One of the attractions of Lythrum salicaria for Darwin was its exotic sex life. “In their manner of fertilisation these plants offer a more remarkable case than can be found in any other plant or animal,” he wrote. Loosestrife reproduction relies on a rare phenomenon Darwin called heterostyled trimorphism, the existence of three different flower types, each containing a sexual apparatus “as distinct from one another as if they belonged to different species.” He was interested enough to have grown specimens of loosestrife in his garden, and to have spent much of the summers of 1862 and 1863 snipping stamens, “castrating” the plants to use his unsettling terminology, and meticulously hand-fertilizing them with camel-hair brushes.
About a hundred years later, another passionate member of the loosestrife fan club began acquiring his affection for the plant at an early age. In the late 1940s Erik Kiviat’s parents—his father a carpenter and sometime labor organizer, his mother a photojournalist—founded a summer retreat catering to children of well-to-do New Yorkers. Jug Hill Camp was located in Dutchess County, a rural enclave halfway between New York City and Albany.
The county is dimpled with small ponds and wetlands, courtesy of glaciers that retreated 12,000 years ago. Much of the land was cleared for agriculture—mostly orchards and dairy and wheat farms—in the early 1800s. Because the region became a refuge for Gothamites who fancied themselves gentlemen farmers, it was spared the worst pains of development, and many parts of the county still look much as they did 200 years ago.
Kiviat’s parents needed a place for campers to swim, so they enlarged an existing pond behind the barn. Within a few years the loosestrife, which had been only one element of the diverse flora, surrounded the new swimming hole with a purple palisade. “When I was 4 and 5, I’d go down there and hang out by myself for hours, watching the sky and the bees and the butterflies,” says Kiviat. “I just thought the flowers were beautiful.”
Although he couldn’t have known it at the time, loosestrife encircled the pond so rapidly because it thrives on disturbance. A mature plant can produce as many as 2.7 million seeds–-each a bit like a grain of white pepper—in one growing season. And the seeds are durable: They can lie buried for years, then spring into growth when they’re brought to the surface—a phenomenon called recruitment from the seed bank. Minnesota researchers studying a wetland seed bank were recently disheartened to find that loosestrife seeds outnumbered other seeds ten to one.
Another reason the loosestrife flourished in the Kiviats’ pond can be found in its relative newness to North America.

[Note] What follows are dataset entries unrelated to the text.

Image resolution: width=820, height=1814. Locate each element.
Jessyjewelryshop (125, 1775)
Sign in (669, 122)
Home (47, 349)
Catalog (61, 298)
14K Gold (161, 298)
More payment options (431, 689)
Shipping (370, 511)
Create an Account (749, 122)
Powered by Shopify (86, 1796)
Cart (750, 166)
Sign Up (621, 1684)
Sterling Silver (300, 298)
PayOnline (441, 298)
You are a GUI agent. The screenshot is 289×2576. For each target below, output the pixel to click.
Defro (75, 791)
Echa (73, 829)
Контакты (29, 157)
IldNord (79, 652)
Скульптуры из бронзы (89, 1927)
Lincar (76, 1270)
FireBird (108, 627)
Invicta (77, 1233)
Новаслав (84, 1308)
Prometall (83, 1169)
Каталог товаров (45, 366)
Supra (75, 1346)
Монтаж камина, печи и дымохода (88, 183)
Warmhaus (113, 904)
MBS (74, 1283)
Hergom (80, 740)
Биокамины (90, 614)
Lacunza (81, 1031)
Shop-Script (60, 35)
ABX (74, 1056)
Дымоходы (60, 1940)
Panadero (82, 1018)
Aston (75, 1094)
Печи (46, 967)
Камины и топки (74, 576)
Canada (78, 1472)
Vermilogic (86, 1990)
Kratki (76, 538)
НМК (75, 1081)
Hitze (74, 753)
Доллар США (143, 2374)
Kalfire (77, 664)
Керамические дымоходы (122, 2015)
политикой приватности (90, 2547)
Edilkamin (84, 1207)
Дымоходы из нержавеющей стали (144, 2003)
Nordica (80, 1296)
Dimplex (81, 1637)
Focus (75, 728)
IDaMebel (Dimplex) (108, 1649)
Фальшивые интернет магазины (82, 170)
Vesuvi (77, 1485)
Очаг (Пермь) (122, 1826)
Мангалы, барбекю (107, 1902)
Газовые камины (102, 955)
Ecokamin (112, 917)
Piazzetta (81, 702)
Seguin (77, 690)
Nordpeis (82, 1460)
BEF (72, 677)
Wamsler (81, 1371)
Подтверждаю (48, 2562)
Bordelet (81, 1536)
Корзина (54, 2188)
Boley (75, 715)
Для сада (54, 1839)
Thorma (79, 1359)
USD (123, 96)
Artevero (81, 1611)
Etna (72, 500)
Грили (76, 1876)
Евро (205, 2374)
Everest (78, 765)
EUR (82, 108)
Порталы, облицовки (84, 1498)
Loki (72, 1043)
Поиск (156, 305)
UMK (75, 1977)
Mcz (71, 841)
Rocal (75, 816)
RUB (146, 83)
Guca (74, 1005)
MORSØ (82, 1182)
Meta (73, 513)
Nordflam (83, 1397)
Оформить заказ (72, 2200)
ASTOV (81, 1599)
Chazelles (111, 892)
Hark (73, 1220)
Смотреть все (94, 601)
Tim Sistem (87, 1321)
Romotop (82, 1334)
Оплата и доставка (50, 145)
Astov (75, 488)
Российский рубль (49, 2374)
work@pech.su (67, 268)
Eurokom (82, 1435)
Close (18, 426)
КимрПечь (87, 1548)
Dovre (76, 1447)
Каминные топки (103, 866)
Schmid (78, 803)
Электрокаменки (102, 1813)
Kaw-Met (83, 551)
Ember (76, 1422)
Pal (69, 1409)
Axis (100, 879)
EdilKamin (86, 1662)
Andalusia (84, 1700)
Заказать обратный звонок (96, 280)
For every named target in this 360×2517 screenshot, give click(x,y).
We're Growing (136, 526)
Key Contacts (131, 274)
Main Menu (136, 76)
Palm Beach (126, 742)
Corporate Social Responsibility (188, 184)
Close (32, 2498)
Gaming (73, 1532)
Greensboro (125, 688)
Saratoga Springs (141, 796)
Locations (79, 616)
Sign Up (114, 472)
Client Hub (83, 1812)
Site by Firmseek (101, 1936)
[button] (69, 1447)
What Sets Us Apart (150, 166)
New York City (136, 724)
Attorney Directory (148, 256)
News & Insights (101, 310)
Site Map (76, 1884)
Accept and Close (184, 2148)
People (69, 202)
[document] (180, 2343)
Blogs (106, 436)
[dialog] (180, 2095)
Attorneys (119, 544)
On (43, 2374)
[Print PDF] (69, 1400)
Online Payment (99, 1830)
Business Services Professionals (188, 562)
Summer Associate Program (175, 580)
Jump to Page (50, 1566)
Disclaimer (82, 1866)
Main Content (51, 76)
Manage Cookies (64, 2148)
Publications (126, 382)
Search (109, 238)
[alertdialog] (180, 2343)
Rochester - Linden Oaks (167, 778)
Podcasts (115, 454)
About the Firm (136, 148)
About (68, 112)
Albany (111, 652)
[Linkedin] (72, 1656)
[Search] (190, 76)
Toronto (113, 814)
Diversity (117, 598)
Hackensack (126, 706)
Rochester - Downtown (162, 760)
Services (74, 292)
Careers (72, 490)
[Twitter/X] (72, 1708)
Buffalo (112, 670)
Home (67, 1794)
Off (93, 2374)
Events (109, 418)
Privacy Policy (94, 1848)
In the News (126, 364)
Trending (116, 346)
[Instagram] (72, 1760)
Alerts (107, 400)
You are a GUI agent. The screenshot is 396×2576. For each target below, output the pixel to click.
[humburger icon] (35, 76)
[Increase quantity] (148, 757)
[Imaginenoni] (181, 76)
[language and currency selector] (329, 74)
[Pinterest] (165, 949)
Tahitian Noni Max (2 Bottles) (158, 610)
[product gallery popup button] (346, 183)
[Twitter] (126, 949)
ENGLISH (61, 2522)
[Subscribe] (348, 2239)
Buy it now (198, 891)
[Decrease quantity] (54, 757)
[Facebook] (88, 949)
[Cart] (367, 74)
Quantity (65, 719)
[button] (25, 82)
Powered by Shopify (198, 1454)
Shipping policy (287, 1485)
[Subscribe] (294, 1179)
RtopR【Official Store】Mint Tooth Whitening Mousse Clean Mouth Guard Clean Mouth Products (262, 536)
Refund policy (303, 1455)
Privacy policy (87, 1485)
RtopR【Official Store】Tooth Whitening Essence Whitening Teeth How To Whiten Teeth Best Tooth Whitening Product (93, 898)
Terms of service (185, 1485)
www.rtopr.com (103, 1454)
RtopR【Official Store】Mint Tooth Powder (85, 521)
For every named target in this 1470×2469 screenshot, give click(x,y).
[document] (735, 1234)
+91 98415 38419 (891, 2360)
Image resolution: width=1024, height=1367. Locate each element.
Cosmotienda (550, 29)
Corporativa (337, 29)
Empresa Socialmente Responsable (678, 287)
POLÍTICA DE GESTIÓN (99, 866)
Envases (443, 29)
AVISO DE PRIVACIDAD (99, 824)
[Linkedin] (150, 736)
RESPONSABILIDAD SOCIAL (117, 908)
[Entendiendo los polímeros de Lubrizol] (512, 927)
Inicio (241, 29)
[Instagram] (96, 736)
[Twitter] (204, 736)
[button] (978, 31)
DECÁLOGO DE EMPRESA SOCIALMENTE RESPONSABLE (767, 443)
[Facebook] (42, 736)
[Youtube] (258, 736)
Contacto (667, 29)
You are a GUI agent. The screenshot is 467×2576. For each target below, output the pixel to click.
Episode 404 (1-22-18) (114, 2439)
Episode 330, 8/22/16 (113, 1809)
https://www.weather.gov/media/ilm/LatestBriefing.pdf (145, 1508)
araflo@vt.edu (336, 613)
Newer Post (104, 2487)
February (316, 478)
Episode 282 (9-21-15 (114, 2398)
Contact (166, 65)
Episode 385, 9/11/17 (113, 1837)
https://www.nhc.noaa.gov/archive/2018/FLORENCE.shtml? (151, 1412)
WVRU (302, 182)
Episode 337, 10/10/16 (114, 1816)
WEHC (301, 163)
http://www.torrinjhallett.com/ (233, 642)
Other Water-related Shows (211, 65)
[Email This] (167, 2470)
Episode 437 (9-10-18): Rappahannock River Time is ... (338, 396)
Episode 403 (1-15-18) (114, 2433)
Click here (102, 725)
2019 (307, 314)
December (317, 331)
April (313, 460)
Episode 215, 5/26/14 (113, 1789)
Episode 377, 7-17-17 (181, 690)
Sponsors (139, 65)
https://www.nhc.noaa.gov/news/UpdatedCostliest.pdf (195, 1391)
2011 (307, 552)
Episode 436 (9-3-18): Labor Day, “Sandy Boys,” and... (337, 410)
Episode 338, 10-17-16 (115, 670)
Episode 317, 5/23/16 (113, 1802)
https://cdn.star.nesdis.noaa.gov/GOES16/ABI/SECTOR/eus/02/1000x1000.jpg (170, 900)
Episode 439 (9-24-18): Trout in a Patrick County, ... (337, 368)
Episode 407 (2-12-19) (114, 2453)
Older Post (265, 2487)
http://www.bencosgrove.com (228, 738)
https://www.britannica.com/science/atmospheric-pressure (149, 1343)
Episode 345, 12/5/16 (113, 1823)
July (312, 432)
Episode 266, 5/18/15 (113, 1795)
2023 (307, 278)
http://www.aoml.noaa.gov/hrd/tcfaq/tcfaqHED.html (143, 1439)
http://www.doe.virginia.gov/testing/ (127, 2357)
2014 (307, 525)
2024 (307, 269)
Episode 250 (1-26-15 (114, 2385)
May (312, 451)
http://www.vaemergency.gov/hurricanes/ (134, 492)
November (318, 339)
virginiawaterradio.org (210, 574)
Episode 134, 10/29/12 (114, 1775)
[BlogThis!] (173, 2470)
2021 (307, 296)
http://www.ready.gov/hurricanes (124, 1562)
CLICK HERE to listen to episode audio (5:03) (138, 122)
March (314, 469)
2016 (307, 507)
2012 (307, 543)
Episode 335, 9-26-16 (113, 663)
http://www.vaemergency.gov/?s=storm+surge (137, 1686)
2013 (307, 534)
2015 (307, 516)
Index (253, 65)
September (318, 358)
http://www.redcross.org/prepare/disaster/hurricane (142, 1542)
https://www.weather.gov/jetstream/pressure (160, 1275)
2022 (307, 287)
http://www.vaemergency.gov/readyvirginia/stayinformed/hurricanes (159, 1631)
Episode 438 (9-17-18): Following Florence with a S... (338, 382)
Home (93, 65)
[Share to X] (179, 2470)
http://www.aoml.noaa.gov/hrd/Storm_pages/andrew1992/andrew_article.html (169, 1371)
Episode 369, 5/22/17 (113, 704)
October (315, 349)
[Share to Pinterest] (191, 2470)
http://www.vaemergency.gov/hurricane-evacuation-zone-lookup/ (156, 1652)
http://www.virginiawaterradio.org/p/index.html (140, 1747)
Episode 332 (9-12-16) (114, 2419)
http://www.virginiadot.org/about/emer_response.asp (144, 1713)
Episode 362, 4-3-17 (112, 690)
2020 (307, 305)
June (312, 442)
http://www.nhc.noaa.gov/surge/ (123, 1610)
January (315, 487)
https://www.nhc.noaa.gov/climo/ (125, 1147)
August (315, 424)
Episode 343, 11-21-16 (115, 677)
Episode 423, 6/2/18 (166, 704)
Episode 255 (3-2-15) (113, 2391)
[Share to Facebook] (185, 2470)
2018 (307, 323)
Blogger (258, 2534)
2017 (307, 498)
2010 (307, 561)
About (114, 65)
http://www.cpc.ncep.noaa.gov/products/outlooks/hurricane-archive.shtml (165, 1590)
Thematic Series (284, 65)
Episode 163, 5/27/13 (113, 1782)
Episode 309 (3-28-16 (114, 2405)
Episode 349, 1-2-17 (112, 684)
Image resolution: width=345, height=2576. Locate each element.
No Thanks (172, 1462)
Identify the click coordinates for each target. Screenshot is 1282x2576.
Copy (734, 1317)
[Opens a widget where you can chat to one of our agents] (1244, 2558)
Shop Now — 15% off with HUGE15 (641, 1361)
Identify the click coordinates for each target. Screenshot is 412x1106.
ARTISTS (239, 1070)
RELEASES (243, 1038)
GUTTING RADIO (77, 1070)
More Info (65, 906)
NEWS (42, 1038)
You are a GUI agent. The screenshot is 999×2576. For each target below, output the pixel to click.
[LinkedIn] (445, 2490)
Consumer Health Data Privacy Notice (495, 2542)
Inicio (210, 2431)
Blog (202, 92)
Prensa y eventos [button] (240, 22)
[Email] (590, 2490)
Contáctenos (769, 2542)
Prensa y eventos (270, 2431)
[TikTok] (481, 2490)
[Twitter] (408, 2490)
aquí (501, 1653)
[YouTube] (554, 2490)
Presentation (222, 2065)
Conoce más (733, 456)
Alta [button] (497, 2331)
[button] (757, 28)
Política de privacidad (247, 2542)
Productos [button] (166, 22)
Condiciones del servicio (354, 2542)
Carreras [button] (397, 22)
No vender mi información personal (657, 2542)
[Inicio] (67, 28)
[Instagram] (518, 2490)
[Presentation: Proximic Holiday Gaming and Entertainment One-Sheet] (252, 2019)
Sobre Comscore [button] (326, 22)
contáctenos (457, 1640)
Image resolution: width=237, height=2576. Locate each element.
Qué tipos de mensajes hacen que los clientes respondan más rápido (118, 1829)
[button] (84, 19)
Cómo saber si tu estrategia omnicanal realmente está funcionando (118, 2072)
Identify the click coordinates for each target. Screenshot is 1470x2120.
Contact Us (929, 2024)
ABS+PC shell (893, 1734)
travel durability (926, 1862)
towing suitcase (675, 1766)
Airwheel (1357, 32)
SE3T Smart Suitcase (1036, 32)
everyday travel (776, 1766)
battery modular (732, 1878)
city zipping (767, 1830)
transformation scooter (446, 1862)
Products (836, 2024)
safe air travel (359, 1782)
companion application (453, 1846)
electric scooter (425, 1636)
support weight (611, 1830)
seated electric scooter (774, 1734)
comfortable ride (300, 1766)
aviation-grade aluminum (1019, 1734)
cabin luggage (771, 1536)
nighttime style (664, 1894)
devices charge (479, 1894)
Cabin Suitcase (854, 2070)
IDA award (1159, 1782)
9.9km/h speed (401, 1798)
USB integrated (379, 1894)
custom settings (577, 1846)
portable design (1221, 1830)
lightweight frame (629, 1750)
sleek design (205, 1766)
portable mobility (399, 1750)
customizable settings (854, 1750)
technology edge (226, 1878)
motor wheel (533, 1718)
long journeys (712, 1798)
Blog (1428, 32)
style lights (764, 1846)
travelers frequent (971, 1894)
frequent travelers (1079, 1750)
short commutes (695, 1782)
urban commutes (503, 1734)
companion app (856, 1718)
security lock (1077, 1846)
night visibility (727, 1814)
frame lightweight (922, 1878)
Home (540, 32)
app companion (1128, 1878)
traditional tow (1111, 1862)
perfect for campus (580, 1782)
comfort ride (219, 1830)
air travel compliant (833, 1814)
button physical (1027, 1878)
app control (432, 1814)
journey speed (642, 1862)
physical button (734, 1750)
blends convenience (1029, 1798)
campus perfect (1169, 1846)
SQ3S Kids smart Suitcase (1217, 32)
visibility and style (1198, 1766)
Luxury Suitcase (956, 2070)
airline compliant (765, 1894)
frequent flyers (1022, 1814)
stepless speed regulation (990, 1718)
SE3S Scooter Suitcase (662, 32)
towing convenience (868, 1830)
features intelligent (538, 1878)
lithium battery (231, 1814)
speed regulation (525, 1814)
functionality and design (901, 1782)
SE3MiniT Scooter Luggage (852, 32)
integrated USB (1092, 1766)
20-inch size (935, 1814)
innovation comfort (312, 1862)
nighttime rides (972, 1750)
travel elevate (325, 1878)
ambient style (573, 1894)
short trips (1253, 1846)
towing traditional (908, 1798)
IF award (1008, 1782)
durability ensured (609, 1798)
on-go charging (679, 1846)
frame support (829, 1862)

In the game of leapfrog that is evolution by natural selection, predators and hosts evolve together in a process called coevolution. In a new environment, with no predators, an exotic plant can theoretically run riot. Loosestrife seems to have hit the evolutionary jackpot. In its native Eurasia, where it has been a fairly unobtrusive member of the wetland flora since the last glaciation, more than a hundred different insects eat it. Here, it has few, if any, insect predators.This freedom from herbivores may explain one striking aspect of the plant’s behavior in North America: It grows triple the size it reaches on home ground. When plants need to defend themselves chemically against insects, they use a lot of their available energy in the process. It may be that in a predator-free environment loosestrife is like a country no longer at war that can reduce defense spending and invest in infrastructure.